Pensate ad un tizio che chiude la sua Societa' in Accomandita
semplice titolare di un nome a dominio e apre una nuova societa' a
responsabilita' limitata che subentrera' nella gestione del proprio
lavoro.
Inoltre il fatto peggiore che avviene in questo Paese e' il processo
alle intenzioni: hai registrato un nome a dominio per rivenderlo
quindi sei un delinquente e quindi vietiamo di poter trasferire i
nomi a dominio per mantenere il popolo bello schiavo e sottomesso,
tanto se devo trasferire un nome a dominio per me ho un amico che mi
fara' l'eccezione.
Noi viviamo in una civita' consumistica dove i divieti sono
finalizzati ad aumentare i consumi: vietati i motori a due tempi
cosi' la gente compra quelli nuovi a 4 tempi, ma non vietate le auto
che viaggiano oltre i limiti consentiti perche' altrimenti non si
vendono nuove auto. Ecco quindi che in coerenza con questo pensiero
consentiamo la vendita dei nomi a dominio tanto ci si paga su IVA (i
pochi che la versano) e poi tasse sull'utile (i pochi che fanno le
fatture).
Saluti.

Alessandro Nosenzo


On 28 Aug 2003 at 12:38, Gian Carlo Ariosto wrote:
> At 17.12 27/08/03 +0200, Vittorio Bertola wrote:
> >Per questo
> >meno si interferisce con la regola del primo arrivato e meglio e'.

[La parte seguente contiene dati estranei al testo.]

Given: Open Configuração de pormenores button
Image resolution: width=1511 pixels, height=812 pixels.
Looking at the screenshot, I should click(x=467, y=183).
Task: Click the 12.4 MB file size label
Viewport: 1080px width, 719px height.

> Mi sta benissimo, SE il primo arrivato puo' fare solo due cose:
> 1) Tenersi la registrazione del nome a dominio;
> 2) Cancellare la sua registrazione e rendere il nome a dominio
> nuovamente registrabile, ma ad un nuovo primo arrivato, non a chi
> vuole lui: cio' significa che il nome a dominio, una volta cancellata
> la registrazione, dovrebbe rimanere non registrato e non registrabile
> per un po' di tempo (diciamo un mese?), in modo da evitare che
> "qualcuno" opportunamente informato della cancellazione (ovviamente
> dietro lauto pagamento) possa registrarlo "al volo" prima che altri se
> ne accorgano.
> Se invece il primo arrivato puo' vendere (o "subaffittare") cio' che
> NON e' suo (il nome a dominio e' solo concesso in uso, non
> dimentichiamocelo), il tuo ragionamento non mi sta piu' bene.